> _DATA FOR REVIEW_
········

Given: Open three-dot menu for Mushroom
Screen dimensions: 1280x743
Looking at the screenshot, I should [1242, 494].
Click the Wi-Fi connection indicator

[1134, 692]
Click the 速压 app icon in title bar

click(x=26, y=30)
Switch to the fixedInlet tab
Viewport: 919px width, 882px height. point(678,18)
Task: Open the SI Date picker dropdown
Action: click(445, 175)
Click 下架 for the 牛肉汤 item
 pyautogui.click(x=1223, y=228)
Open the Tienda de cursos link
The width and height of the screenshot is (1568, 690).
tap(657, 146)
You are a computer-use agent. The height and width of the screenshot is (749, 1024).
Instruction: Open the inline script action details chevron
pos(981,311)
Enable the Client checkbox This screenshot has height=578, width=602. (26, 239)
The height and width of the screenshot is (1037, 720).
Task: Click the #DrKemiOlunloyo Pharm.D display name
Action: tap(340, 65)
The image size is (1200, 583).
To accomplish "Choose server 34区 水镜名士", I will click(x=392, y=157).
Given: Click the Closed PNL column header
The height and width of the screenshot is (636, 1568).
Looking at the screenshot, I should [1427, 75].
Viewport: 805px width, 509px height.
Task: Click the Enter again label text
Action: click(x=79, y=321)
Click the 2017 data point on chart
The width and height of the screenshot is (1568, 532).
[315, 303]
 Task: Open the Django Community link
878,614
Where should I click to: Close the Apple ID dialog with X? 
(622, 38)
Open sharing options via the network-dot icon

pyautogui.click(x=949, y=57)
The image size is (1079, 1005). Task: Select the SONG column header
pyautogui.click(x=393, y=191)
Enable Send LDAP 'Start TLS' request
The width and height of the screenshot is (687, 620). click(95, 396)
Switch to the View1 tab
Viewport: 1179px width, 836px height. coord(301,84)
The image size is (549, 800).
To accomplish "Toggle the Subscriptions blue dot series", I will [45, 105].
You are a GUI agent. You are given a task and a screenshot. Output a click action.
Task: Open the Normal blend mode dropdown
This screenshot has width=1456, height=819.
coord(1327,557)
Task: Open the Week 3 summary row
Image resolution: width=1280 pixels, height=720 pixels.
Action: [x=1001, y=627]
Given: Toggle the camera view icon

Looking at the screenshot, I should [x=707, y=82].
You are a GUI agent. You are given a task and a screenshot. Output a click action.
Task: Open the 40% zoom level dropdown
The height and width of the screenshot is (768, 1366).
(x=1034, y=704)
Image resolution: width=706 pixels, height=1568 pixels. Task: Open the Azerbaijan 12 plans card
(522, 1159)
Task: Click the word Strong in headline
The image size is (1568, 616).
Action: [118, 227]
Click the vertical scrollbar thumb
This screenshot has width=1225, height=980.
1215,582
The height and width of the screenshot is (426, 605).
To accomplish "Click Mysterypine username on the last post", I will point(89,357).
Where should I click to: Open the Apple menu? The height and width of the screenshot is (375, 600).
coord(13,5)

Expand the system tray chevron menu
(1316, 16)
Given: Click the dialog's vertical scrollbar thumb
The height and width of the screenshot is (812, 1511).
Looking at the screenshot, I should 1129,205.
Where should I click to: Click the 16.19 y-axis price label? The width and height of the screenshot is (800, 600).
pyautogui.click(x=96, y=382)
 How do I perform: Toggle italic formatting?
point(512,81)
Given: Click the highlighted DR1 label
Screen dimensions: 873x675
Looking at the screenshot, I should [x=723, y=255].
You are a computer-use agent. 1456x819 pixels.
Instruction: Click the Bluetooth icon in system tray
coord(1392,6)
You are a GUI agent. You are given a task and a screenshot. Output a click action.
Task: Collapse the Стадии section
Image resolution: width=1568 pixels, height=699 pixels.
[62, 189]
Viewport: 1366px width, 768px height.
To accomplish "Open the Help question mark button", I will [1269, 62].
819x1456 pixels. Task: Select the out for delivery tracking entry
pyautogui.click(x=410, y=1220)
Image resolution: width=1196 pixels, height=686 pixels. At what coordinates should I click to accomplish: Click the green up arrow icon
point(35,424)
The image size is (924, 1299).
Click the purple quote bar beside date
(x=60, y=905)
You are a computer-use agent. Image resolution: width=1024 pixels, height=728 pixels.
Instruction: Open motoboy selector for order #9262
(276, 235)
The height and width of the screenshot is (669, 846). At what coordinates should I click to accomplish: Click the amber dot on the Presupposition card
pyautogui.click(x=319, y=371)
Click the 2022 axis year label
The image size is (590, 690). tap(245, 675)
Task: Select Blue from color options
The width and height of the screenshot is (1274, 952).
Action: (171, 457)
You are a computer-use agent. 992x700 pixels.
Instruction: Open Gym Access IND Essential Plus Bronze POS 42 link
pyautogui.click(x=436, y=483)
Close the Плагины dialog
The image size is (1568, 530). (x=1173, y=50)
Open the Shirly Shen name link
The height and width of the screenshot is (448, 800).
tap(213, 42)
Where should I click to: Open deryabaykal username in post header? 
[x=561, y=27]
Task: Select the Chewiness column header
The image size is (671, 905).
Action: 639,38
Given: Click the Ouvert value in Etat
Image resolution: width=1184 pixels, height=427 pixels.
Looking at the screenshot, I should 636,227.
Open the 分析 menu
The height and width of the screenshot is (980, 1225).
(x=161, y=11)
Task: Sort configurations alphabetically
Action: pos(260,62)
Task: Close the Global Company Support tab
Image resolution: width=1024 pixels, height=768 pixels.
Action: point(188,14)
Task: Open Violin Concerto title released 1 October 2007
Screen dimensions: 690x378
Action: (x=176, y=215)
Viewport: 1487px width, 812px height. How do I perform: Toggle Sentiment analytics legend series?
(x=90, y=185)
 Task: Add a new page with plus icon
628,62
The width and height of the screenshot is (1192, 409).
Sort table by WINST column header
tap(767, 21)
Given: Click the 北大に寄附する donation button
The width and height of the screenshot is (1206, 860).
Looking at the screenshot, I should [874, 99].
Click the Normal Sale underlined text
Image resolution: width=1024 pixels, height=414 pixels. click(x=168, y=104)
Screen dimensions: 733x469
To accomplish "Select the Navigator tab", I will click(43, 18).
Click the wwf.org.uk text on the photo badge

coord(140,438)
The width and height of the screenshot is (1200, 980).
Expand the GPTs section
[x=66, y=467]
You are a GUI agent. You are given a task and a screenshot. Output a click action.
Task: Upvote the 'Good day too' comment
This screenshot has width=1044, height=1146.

········

> _ASSIGNED TASK_
In the records above, locate the lines holding the word "computer". Copy each of them.

> _TASK ANSWER_
You are a computer-use agent. The height and width of the screenshot is (749, 1024).
You are a computer-use agent. 1456x819 pixels.
You are a computer-use agent. Image resolution: width=1024 pixels, height=728 pixels.
You are a computer-use agent. 992x700 pixels.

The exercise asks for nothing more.